*** Block opens ***

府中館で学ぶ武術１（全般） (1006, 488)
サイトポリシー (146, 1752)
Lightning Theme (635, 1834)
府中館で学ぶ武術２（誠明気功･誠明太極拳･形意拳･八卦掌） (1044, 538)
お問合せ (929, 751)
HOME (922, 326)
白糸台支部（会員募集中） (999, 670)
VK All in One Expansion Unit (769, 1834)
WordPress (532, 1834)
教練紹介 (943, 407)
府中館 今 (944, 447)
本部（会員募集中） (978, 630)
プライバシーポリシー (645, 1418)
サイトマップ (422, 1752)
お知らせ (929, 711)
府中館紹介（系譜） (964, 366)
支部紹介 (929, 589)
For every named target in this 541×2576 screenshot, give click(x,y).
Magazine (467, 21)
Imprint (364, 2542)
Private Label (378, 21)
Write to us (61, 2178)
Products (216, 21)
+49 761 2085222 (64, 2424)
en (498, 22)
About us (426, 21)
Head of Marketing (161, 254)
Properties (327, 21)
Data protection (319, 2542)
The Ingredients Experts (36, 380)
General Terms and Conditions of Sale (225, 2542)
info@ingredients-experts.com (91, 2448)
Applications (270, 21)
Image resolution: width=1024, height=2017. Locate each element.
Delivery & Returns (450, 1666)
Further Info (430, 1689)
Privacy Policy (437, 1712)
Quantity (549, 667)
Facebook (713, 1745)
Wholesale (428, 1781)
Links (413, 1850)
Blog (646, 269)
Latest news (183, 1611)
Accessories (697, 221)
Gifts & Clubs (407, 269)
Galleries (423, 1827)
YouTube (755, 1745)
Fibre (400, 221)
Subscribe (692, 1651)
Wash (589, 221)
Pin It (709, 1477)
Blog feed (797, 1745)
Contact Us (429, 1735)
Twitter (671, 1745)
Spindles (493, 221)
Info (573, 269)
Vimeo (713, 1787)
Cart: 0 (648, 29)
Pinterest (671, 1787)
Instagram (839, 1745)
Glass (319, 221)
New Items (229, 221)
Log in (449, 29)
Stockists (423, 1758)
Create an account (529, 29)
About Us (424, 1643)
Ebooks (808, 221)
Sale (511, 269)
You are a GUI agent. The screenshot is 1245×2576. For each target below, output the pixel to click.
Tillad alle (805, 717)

*** Block closes ***

Could you write out, exactly as given, the lines from the one holding "Twitter (671, 1745)" through the end of the listing, and nothing else?

Twitter (671, 1745)
Spindles (493, 221)
Info (573, 269)
Vimeo (713, 1787)
Cart: 0 (648, 29)
Pinterest (671, 1787)
Instagram (839, 1745)
Glass (319, 221)
New Items (229, 221)
Log in (449, 29)
Stockists (423, 1758)
Create an account (529, 29)
About Us (424, 1643)
Ebooks (808, 221)
Sale (511, 269)
You are a GUI agent. The screenshot is 1245×2576. For each target below, output the pixel to click.
Tillad alle (805, 717)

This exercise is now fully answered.